> **Page text**:
Once [traditional standards] are gone, and you get the freedom to dig into what you think really matters, you can see that the very small box you’ve been operating in is just that—very small.

Karen Ikegami

That moment was defining for me. This story is an example of something that happens all the time, a well-intentioned educator overlooking the fact that the people we serve come with a deep wealth of knowledge, experience, and skillset that drives them forward. They didn’t need me to “show them the way,” they needed me to help them access resources—a very big difference in mindset.

I then had the opportunity to work at Eagle Rock—a school that had a project-based learning, residential model. At Eagle Rock, I learned a lot about what education could be when operating outside the confines of state and district regulations. It can be easy to be pulled and driven by the standards set by the state or district. It can be easy to think that these standards matter.

Once those are gone, and you get the freedom to dig into what you think really matters, you can see that the very small box you’ve been operating in is just that—very small. My experience at Eagle Rock widened my perspective. I realized that different people need different things out of their education and education should encompass the needs of ALL students.

Six years into my career at Eagle Rock, I decided I wanted to move into public education. I wanted to serve the students who, for a myriad of reasons, don’t have a choice about where they attended school. I began my transition by participating in a leadership program through CSL Colorado. They help advance leaders who are looking to change the narrative about public schooling.

Through that program, I met the founding Principal of RiseUp Community School, which was in Year Zero—its planning year—at the time. I came on board six months before they opened and was able to participate in the process of designing the school. That experience was really interesting in determining how to balance what the state and district want versus what we have seen works best for young people.

> **Short task 1**:
Render this sentence from the Eagle Rock passage in Spanish: "At Eagle Rock, I learned a lot about what education could be when operating outside the confines of state and district regulations."
> **Short task 2**:
Reproduce the Eagle Rock passage word for word, starting at "Six years into" and ending at "for young people.".
> **Short task 3**:
Take the Eagle Rock passage further, picking up after its last sentence.

Items listed in a dataset:
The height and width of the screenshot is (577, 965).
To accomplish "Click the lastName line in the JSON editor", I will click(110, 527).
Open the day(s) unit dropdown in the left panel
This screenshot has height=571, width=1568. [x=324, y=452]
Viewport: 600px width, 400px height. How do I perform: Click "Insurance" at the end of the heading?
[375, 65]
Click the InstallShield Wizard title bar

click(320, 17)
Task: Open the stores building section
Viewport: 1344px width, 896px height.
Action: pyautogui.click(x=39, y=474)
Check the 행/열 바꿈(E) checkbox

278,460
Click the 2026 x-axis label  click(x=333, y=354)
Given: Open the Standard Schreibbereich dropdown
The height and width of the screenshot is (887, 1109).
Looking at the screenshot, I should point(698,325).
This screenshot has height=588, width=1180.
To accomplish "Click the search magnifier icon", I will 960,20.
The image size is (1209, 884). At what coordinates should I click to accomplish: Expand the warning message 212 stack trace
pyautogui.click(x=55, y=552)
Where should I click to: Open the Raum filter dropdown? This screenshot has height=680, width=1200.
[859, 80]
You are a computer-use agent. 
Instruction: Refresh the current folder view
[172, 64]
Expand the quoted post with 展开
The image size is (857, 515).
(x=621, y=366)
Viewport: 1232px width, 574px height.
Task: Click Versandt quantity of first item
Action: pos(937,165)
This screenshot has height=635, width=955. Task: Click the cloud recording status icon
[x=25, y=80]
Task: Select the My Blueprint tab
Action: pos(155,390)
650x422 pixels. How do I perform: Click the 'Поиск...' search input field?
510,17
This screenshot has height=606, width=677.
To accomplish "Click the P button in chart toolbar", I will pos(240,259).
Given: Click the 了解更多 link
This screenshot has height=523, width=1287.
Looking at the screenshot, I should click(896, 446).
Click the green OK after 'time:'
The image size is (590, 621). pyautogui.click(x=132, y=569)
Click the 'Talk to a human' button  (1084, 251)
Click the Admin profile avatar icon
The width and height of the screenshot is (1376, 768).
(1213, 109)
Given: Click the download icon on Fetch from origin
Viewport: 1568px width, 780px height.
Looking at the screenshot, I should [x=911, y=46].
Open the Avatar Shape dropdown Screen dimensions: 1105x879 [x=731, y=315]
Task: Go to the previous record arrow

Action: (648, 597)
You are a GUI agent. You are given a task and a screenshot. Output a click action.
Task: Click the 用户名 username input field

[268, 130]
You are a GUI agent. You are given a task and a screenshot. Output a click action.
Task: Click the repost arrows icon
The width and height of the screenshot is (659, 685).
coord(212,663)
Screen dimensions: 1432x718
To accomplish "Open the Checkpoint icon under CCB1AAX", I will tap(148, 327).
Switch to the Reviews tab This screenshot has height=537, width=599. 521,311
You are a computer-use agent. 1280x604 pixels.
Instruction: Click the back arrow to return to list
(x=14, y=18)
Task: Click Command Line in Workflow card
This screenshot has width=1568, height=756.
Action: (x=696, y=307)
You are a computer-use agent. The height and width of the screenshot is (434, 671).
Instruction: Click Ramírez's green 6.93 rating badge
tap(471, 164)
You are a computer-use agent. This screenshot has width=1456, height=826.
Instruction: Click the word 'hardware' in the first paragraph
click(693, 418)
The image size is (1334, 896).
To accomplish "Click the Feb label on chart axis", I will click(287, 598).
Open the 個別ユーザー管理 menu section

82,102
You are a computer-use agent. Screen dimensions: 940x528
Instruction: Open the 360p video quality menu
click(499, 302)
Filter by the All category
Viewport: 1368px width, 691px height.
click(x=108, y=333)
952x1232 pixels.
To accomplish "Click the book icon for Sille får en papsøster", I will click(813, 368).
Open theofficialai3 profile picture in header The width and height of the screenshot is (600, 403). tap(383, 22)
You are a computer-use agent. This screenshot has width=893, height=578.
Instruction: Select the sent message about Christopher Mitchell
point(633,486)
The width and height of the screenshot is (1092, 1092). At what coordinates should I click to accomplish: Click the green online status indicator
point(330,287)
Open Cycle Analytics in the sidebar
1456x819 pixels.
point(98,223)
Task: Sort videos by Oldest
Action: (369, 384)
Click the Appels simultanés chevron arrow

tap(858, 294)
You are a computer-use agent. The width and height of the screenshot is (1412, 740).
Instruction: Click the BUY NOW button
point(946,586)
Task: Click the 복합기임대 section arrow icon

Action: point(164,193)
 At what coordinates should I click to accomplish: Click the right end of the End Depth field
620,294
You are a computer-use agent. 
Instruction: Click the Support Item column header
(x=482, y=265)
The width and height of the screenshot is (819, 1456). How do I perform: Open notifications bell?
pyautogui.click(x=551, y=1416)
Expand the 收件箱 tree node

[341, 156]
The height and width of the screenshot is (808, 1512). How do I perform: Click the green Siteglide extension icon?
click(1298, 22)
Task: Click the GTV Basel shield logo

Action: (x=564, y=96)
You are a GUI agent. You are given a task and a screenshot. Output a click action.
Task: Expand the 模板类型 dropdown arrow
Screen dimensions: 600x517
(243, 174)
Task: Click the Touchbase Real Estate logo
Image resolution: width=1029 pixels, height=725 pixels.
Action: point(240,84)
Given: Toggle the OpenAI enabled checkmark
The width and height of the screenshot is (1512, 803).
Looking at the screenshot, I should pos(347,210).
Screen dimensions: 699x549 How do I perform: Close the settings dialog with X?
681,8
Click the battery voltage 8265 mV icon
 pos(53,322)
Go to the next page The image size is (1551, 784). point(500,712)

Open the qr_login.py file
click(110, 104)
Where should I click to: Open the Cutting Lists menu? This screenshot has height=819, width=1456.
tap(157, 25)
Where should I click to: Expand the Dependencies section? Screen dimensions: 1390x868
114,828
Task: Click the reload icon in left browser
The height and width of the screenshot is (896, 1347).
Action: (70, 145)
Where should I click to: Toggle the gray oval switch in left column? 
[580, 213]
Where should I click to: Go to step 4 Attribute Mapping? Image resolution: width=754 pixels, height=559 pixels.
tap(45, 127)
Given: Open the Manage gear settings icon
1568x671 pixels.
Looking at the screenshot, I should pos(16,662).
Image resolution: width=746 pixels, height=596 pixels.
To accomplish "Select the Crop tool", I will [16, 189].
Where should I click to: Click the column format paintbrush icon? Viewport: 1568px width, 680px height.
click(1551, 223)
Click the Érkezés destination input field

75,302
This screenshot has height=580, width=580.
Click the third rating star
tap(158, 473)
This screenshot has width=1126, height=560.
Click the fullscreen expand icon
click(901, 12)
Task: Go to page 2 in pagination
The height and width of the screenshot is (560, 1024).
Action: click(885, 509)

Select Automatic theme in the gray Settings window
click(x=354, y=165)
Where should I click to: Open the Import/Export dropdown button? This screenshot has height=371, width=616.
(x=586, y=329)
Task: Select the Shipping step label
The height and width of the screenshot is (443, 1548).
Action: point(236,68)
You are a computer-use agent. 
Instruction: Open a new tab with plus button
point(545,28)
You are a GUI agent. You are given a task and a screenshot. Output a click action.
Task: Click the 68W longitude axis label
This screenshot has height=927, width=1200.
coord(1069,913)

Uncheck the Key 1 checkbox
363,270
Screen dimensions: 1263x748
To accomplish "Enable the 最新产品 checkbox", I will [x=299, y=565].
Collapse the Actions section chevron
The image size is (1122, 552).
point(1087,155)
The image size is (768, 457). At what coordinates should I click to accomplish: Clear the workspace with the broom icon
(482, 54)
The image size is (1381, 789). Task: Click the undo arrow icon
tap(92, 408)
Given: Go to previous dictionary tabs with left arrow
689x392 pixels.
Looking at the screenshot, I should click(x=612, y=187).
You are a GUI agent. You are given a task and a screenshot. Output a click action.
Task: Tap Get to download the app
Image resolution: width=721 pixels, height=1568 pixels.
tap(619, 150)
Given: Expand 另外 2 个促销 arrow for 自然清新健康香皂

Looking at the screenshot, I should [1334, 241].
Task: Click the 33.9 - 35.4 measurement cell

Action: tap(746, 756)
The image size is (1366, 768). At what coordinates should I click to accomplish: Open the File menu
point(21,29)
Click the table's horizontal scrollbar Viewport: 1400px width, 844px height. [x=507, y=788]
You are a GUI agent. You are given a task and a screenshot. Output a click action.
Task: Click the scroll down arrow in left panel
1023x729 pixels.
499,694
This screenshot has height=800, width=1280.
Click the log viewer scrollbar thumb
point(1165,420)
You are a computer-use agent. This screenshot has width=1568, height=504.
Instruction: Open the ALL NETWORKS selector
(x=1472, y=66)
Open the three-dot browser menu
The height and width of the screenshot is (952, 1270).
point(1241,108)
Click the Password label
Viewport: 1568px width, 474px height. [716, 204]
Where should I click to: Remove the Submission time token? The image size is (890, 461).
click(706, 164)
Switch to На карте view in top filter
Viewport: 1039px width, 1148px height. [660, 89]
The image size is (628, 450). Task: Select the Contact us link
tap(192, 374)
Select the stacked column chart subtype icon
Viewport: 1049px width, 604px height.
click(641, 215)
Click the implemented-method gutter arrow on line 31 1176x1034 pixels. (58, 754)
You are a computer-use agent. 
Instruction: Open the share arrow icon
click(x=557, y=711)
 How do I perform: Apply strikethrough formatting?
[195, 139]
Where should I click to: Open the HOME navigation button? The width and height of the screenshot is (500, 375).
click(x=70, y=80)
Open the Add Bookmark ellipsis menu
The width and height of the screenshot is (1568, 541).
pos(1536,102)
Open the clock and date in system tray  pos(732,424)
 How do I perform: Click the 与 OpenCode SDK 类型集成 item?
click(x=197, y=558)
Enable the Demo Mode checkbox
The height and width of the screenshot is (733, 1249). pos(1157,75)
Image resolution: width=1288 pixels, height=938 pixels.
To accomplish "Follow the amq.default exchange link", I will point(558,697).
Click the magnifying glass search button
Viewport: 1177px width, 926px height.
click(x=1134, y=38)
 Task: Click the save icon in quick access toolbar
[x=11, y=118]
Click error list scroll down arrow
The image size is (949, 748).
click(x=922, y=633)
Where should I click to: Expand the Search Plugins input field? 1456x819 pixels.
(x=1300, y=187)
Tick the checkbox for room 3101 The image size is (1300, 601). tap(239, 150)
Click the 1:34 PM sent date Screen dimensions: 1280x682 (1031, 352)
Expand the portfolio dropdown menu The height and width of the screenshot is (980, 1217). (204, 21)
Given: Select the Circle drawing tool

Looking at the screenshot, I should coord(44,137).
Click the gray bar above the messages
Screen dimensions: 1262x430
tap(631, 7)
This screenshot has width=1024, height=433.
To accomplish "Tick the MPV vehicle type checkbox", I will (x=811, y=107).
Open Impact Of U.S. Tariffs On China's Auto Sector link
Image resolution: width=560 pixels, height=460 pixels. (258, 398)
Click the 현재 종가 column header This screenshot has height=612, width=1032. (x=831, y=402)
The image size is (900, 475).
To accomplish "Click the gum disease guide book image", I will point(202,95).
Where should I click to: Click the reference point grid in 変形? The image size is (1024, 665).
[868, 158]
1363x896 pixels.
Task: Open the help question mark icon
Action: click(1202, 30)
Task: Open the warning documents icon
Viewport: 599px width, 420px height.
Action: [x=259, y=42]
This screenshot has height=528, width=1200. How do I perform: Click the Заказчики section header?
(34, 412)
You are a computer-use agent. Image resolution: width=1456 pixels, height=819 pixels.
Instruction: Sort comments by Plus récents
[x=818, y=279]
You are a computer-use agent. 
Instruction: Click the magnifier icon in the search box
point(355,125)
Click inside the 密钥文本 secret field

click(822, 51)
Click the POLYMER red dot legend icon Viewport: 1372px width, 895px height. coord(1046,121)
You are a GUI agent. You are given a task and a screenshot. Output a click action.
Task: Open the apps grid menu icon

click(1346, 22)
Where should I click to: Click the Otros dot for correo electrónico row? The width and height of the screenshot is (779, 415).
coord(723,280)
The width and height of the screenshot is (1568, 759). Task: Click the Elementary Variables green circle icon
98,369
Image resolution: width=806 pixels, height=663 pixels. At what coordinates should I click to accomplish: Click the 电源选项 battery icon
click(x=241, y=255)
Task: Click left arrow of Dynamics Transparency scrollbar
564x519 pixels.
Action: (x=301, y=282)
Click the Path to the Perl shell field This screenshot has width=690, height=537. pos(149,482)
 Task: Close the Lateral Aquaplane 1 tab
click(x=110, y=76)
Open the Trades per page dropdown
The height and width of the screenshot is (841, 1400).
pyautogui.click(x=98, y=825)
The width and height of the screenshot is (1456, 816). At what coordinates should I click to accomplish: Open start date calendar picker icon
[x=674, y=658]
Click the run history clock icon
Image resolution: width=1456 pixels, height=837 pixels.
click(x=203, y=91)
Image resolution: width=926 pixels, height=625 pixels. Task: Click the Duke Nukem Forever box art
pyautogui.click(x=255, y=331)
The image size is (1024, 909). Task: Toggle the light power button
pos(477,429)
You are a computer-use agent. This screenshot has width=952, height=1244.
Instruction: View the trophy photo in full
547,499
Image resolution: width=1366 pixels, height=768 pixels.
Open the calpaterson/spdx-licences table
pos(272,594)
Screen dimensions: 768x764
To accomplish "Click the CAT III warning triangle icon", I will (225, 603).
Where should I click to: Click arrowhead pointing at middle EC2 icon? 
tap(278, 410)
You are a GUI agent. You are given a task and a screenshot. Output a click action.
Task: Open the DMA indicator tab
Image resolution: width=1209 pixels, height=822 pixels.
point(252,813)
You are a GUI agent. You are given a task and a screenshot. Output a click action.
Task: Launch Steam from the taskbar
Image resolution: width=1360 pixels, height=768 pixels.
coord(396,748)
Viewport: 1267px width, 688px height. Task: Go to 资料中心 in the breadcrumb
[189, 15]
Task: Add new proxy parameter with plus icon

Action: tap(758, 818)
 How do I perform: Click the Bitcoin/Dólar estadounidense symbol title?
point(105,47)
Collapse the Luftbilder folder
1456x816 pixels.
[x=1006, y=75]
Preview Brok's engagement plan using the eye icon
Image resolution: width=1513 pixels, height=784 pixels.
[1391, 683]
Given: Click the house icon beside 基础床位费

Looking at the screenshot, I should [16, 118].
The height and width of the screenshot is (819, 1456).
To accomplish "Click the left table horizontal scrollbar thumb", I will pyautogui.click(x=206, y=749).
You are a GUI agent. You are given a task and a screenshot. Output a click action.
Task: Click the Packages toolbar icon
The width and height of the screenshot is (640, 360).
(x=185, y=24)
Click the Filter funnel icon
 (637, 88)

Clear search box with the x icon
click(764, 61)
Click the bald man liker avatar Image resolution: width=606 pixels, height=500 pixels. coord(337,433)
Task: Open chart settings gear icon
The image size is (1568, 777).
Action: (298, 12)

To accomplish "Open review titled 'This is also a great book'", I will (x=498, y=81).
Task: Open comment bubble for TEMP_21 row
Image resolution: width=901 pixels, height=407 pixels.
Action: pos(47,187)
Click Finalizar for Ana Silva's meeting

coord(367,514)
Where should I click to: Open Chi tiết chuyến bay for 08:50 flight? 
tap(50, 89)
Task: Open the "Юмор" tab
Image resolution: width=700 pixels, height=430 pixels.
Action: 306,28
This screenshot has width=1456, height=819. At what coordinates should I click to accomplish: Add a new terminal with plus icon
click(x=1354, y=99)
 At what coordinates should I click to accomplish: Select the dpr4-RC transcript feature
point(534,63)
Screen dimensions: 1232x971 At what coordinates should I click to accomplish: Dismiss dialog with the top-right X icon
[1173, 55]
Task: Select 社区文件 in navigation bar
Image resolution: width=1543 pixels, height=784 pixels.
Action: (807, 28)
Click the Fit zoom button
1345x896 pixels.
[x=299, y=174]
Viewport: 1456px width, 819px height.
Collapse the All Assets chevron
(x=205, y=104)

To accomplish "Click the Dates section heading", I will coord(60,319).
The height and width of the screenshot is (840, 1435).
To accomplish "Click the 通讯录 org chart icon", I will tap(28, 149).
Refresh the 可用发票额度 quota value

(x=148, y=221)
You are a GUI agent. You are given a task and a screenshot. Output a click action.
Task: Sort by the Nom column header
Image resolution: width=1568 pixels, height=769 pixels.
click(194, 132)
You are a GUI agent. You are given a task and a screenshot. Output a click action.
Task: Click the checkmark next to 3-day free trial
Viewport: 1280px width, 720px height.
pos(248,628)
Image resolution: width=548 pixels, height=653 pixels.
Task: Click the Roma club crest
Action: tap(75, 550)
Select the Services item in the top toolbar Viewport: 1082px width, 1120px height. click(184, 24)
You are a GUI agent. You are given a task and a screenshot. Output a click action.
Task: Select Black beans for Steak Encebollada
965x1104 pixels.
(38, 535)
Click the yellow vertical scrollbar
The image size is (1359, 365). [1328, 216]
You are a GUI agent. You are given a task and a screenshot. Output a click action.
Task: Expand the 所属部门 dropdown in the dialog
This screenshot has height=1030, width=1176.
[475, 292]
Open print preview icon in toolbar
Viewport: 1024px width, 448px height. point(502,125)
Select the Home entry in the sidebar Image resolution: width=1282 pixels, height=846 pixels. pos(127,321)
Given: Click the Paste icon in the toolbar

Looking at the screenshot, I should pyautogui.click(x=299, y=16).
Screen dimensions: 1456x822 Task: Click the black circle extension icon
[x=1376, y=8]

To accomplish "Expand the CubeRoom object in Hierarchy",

> **Final answer 1**:
En Eagle Rock, aprendí mucho sobre lo que la educación podría ser al operar fuera de los límites de las regulaciones estatales y del distrito.

> **Final answer 2**:
Six years into my career at Eagle Rock, I decided I wanted to move into public education. I wanted to serve the students who, for a myriad of reasons, don’t have a choice about where they attended school. I began my transition by participating in a leadership program through CSL Colorado. They help advance leaders who are looking to change the narrative about public schooling.

Through that program, I met the founding Principal of RiseUp Community School, which was in Year Zero—its planning year—at the time. I came on board six months before they opened and was able to participate in the process of designing the school. That experience was really interesting in determining how to balance what the state and district want versus what we have seen works best for young people.

> **Final answer 3**:
Q: What challenges have popped up as RiseUp Community School has sought that balance?

A: There’s tradition and law and then this in-between based on district expectations. The district is our authorizer, so they have the ability to end our charter through a voting process—even if we are following the law. The biggest barrier we often come up against isn’t so much tradition, as it is what’s easiest for adults.

In Denver, our charter allows us to create our own curriculum and assessments, but we are still held to the same transcript as a traditional school. Yes, we have the freedom to give students an experience we think is meaningful, but we are held within the confines of a goal that we aren’t fully bought into and is sometimes in contradiction to what we see as most critical. The pull between time, district expectations, and RiseUp’s mission sometimes mean that we need to prioritize things we wouldn’t otherwise prioritize.

Q: What motivates the RiseUp community to continue pushing for outcomes that you know the district isn’t looking for?

A: We see a lot of success with our model—especially with a group of students who have been marginalized and left feeling disenfranchised by the school system. To see them reengage is powerful.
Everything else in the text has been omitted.